El hombre suspira con fuerza y toma mis manos entre las suyas.
—Mariana, eres increíble. No importa cuánto tiempo llevemos saliendo. Me ha bastado para enamorarme de ti. Mariana, yo también te amo. Eres una mujer deseada, y me cuesta contenerme cuando estás cerca.
Me besa con ansia, y yo no me resisto. Poco a poco la manta cae al suelo, y nada impide que sus manos me acaricien. Andrés besa mi piel con ternura, recorre mis rincones más íntimos, y nos fundimos en un solo cuerpo.
Después de un tiempo, yacemos abrazados en la estrecha cama. Él me besa la sien antes de incorporarse.
—No vuelvas a avergonzarte de mí. Eres mía, y yo soy tuyo. Voy a ver qué pasa en la cubierta.
Andrés se viste y se marcha, y yo le agradezco ese momento de soledad. Me quedo a solas con mis pensamientos, que no logro ordenar. Tengo que contarlo, debo confesarme, pero ni siquiera sé por dónde empezar. Me visto y salgo a cubierta.
El viento frío me despeja mejor que cualquier café, y los primeros rayos del sol revelan las huellas de la noche anterior: el maquillaje corrido y la ropa arrugada.
Andrés se mueve de un lado a otro, el viento despeina su cabello, y ya ha preparado un pequeño desayuno. Dos tazas de café y los croissants de ayer. Me envuelvo más en la manta y me acerco a él. A mi hombre.
—Me encanta cuando los hombres saben cocinar —le rodeo la espalda con los brazos.
—Preparar café y sacar croissants de la bolsa no cuenta como cocinar. Más tarde te haré una verdadera demostración. Cocinaré pato a la pekinesa —dice, girándose hacia mí y dándome un beso en la nariz.
Una ola de ternura y amor me envuelve. Nos sentamos juntos, bajo la misma manta, bebemos el café caliente y contemplamos el río adormecido. El aroma del café parece concentrar todo el mundo en esa mañana.
No quiero volver a la rutina gris, pero el yate atraca, y regresamos a tierra. Andrés me lleva hasta el restaurante. Apenas su coche desaparece en la esquina, me pongo el uniforme de camarera y empiezo a trabajar. Todo parece distinto hoy. El café más dulce, el restaurante más acogedor, el sol más brillante. Camino sobre nubes, todavía incrédula de que Andrés me ame.
Subo las escaleras hacia el despacho de Eugenia con una taza de café. La puerta está entreabierta. Escucho su voz:
—Andrés al principio no quería, pero le aseguré que era mejor darle una oportunidad a Mariana.
Me quedo inmóvil. No entiendo por qué habla de nosotros. Contengo la respiración y escucho.
—Al fin y al cabo, una apuesta es una apuesta. Incluso hicimos apuestas sobre cuándo la chica lo confesaría, pero ella se empeña en seguir fingiendo ser yo. Cree que no sabemos nada de su mentira. Va por ahí con los contratos, fingiendo que decide algo. Andrés y yo ya lo tenemos todo arreglado, incluso comenzó la reconstrucción. Él está seguro de que hoy ella contará la verdad, y ha apostado una buena suma a ello.
Siento que el corazón se me cae al vacío y no encuentra fondo. Me cuesta respirar. No puede ser cierto. Las palabras de Eugenia resuenan en mi cabeza como campanas en una iglesia vacía. Me siento enferma de mi propia ingenuidad.
Eugenia ríe al teléfono mientras yo permanezco en el pasillo, como una sombra perdida en una vida ajena. Ahora cada recuerdo con Andrés me parece falso: sus miradas, sus bromas, incluso aquella noche en el yate. Él lo sabía. Los dos lo sabían.

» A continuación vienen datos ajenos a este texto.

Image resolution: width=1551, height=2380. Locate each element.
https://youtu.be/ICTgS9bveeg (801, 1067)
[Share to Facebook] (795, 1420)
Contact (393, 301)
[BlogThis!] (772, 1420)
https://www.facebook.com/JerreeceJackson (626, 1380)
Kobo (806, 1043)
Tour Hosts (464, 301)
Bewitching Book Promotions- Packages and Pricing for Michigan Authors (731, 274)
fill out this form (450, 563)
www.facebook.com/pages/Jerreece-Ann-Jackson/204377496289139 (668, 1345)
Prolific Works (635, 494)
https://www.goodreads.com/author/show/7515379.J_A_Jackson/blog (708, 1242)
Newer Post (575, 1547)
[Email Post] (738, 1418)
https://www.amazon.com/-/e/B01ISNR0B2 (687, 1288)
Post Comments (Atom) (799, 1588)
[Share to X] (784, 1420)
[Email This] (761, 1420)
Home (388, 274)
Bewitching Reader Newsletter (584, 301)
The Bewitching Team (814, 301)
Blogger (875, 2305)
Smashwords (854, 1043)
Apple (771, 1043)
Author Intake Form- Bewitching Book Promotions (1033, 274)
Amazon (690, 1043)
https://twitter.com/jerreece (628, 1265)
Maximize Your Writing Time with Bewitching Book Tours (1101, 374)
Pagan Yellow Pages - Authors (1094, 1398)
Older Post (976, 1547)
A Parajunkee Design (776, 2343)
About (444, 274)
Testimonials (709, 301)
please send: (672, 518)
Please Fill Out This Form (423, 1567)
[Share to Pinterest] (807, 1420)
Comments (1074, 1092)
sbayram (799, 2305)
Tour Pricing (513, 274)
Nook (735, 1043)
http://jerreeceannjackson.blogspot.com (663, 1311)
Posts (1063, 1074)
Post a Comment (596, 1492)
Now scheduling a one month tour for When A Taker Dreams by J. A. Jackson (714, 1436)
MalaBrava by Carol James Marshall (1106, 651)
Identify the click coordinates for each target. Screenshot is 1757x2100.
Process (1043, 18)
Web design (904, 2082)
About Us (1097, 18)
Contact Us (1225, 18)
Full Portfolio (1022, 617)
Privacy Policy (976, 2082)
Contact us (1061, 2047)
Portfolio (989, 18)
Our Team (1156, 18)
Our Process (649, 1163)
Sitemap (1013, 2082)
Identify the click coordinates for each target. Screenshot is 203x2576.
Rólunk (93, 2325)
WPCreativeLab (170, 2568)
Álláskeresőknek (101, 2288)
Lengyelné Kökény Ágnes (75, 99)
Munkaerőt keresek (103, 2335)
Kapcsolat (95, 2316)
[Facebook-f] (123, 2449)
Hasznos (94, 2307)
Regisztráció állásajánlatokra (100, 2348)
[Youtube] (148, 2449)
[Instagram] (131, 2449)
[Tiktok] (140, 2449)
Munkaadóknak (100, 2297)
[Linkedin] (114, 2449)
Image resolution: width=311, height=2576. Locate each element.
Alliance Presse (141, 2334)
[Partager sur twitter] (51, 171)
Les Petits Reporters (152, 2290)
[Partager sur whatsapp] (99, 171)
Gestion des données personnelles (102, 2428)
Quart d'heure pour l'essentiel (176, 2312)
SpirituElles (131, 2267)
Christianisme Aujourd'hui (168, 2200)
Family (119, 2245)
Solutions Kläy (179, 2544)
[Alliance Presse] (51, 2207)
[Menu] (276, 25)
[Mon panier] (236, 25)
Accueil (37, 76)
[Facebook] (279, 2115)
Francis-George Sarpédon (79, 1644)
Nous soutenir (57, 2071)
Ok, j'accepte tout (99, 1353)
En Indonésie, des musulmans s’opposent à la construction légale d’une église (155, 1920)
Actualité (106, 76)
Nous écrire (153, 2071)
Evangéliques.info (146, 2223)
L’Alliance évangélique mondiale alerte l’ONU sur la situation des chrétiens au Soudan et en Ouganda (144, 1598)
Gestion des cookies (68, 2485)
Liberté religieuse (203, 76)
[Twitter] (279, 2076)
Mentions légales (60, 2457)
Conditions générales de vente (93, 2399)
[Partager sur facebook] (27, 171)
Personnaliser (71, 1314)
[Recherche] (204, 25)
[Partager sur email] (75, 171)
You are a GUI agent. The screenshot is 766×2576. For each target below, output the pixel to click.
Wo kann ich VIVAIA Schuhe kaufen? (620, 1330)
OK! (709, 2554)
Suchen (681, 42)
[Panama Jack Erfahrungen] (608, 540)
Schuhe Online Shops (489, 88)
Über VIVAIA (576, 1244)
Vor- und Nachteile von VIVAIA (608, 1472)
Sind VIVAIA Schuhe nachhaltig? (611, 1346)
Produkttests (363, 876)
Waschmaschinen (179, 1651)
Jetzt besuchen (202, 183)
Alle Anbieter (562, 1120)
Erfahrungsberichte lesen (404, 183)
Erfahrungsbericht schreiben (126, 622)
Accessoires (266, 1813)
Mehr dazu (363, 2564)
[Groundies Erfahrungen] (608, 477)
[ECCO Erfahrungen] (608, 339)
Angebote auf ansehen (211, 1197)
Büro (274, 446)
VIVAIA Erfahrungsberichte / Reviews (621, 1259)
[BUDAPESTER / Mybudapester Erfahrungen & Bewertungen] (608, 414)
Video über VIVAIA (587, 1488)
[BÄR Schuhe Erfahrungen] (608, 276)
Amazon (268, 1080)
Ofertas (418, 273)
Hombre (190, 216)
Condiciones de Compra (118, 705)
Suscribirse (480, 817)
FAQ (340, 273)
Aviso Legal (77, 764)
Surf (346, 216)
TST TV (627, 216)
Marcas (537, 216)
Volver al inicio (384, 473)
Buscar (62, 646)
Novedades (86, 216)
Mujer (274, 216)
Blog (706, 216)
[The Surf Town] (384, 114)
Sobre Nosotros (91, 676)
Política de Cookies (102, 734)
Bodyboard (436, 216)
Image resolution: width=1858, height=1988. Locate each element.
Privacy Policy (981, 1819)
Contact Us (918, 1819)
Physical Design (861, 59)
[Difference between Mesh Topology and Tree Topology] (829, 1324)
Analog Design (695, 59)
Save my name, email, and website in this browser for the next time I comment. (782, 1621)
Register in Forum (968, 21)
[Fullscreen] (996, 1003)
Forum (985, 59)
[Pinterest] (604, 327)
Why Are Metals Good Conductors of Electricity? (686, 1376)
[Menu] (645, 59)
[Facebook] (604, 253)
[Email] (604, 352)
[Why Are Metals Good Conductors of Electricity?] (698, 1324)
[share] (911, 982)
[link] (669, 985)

Mis dedos tiemblan, el pecho me duele como si me lo oprimieran con hierro candente. Trago aire, amargo como ceniza.
Quiero gritar, llorar, huir. Siento que acabo de despertar y el mundo ya no es el mismo. Andrés me sedujo a propósito, me hizo creer en su amor. Anoche pensaba contárselo todo, pero ahora me siento una estúpida ingenua. Aprieto los puños.
Lo vas a lamentar, Andrés. ¿Querías jugar con mis sentimientos? Haré que jamás ganes esa apuesta.